Since its independence, Malaysia has had one of the best economic records in Asia, with its GDP growing at an average of 6.5% per annum for almost 50 years. The economy has traditionally been fuelled by its natural resources, but is expanding in the sectors of science, tourism, commerce and medical tourism. It is also one of the few developing countries to heavily subsidise education and healthcare. Malaysian citizens are entitled to free public education up to secondary level and public tertiary education fees are subsidised by up to 90%. Basic healthcare services at government run clinics with prescription cost RM1. Disabled, senior citizens and public school students are entitled to free healthcare. Malaysian healthcare services have been regarded as among the best in the world and the UN Development Program called the Malaysian healthcare system "a model to other developing countries".
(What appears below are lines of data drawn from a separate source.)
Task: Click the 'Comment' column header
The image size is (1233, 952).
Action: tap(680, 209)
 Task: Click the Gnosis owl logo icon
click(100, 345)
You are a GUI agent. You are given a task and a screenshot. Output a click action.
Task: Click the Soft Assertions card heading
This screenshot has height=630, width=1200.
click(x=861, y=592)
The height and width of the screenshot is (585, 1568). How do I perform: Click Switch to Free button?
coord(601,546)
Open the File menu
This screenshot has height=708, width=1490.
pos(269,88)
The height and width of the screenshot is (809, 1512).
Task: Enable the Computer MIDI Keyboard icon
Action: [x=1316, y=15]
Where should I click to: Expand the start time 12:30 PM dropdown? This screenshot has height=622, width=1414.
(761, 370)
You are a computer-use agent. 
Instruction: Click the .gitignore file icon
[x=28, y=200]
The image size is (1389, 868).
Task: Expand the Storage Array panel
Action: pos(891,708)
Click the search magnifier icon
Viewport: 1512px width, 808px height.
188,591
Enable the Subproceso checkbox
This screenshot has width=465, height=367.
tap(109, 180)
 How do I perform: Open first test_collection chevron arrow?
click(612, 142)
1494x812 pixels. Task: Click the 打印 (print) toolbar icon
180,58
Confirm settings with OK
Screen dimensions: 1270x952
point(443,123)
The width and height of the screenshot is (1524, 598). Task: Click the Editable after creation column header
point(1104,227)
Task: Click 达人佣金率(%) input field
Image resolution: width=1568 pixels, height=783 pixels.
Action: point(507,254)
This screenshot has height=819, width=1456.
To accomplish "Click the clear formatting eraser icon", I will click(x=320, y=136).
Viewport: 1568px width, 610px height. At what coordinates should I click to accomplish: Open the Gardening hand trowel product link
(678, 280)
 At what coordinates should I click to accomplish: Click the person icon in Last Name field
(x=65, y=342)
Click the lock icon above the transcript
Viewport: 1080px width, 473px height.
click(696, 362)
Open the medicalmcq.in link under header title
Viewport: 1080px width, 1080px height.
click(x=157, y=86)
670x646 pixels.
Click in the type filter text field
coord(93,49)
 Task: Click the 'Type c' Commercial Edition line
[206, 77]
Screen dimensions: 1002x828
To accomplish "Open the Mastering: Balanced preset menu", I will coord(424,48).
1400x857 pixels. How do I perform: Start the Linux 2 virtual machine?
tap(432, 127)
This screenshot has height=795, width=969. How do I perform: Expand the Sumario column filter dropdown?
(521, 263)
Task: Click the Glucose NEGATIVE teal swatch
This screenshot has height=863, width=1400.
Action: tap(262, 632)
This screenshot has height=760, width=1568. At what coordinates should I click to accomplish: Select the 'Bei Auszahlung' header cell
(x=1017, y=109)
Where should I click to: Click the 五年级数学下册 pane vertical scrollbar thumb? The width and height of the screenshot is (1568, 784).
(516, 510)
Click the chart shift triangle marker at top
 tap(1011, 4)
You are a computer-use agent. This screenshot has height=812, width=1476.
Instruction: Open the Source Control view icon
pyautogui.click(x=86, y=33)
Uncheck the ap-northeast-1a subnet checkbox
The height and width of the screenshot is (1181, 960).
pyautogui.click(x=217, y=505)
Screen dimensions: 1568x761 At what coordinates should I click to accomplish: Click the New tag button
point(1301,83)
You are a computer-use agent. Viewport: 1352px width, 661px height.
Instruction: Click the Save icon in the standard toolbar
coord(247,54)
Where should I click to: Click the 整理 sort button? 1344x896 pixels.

Malaysia's recent rapid development has attracted millions of migrant workers from across Asia. The majority of these migrants are undocumented, a situation which the Malaysian government is struggling to combat, with its treatment and crackdown on migrant workers often criticised by international human rights watchdogs. Malaysia has a newly industrialised market economy, ranked 4th largest in Southeast Asia and 38th largest in the world. With a GDP per capita of $10,430 and an HDI of 0.789, Malaysia is classified as an emerging economy by the World Bank. The International Monetary Fund (IMF) also classifies Malaysia as an emerging and developing country. Malaysia is a founding member of the Association of Southeast Asian Nations, the East Asia Summit, and the Organisation of Islamic Cooperation and a member of the Asia-Pacific Economic Cooperation, the Commonwealth of Nations, and the Non-Aligned Movement. In 2017, Malaysian citizens had visa-free or visa-on-arrival access to 164 countries and territories, ranking the Malaysian passport the 5th most accepted in the world.
The name "Malaysia" is a combination of the word "Malay" and the Latin-Greek suffix "-sia"/-σία. The word "melayu" in Malay may derive from the Tamil words "malai" and "ur" meaning "mountain" and "city, land", respectively. "Malayadvipa" was the word used by ancient Indian traders when referring to the Malay Peninsula. Whether or not it originated from these roots, the word "melayu" or "mlayu" may have been used in early Malay/Javanese to mean to steadily accelerate or run. This term was applied to describe the strong current of the river Melayu in Sumatra. The name was later adopted by the Melayu Kingdom that existed in the seventh century on Sumatra.